Mas Wisnu mengusap air mata di pipiku yang tiba-tiba jatuh. Ketegaranku porak-poranda akibat mengingat semua kenangan pilu itu.

“A-aku t-tidak tahu ... s-salahku a-apa ....” Tangisku semakin menderu. Aku tergugu hingga dada ini naik turun.

“Cukup, Dek. Maaf aku sudah lancang bertanya.” Mas Wisnu mendekap tubuhku erat. Aku semakin menangis dalam dadanya.

“Dek Ayu, sabar. Sekarang ada aku yang akan menyayangi dan melindungimu. Aku masmu, kamu jangan takut lagi.” Mas Wisnu mengelus kepalaku beberapa lama hingga tangisku berhenti.
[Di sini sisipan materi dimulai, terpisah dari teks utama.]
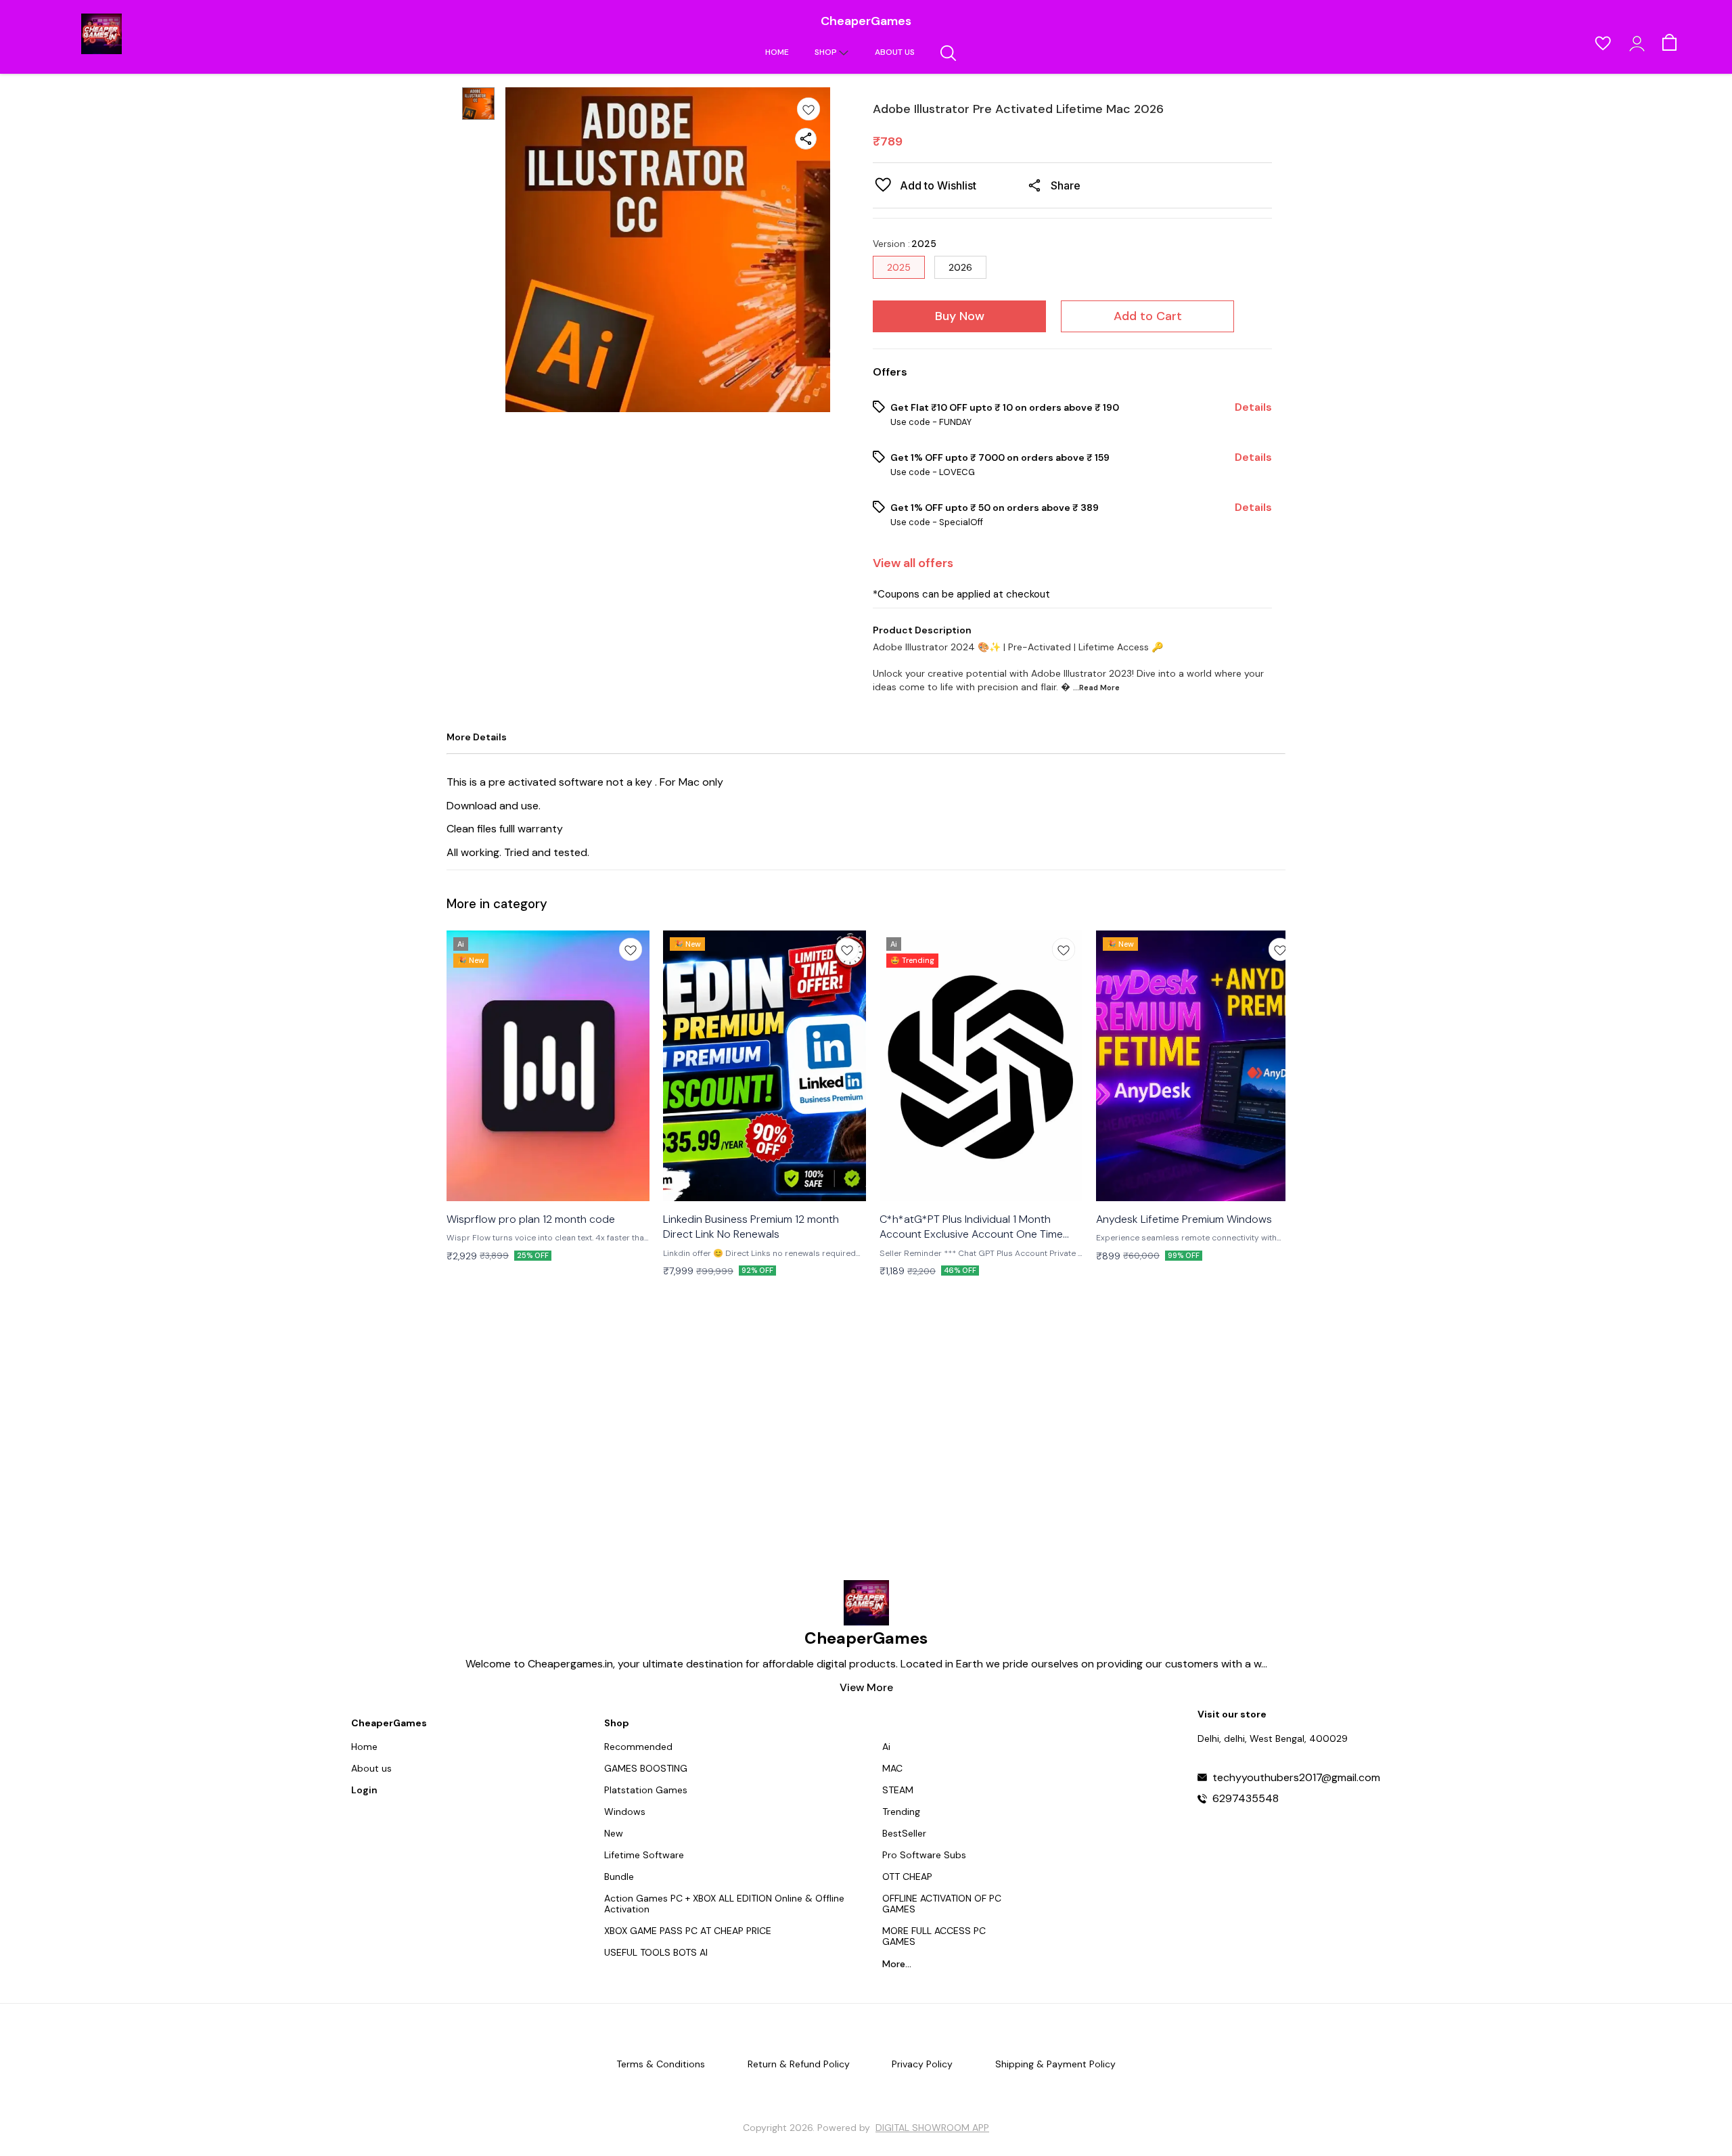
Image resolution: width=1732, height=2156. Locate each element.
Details (1253, 407)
Setelah merasa tenang, aku melepaskan pelukan Mas Wisnu. Kusadari, beberapa orang melihat ke arah kami dan itu membuatku seketika malu.

“Mas, ayo kita pulang. Aku takut Mbak Mel dan Ibu terbangun.”

Aki berdiri dan beranjak dari tempat duduk. Tak kupedulikan gudeg yang masih separuh berada di piring.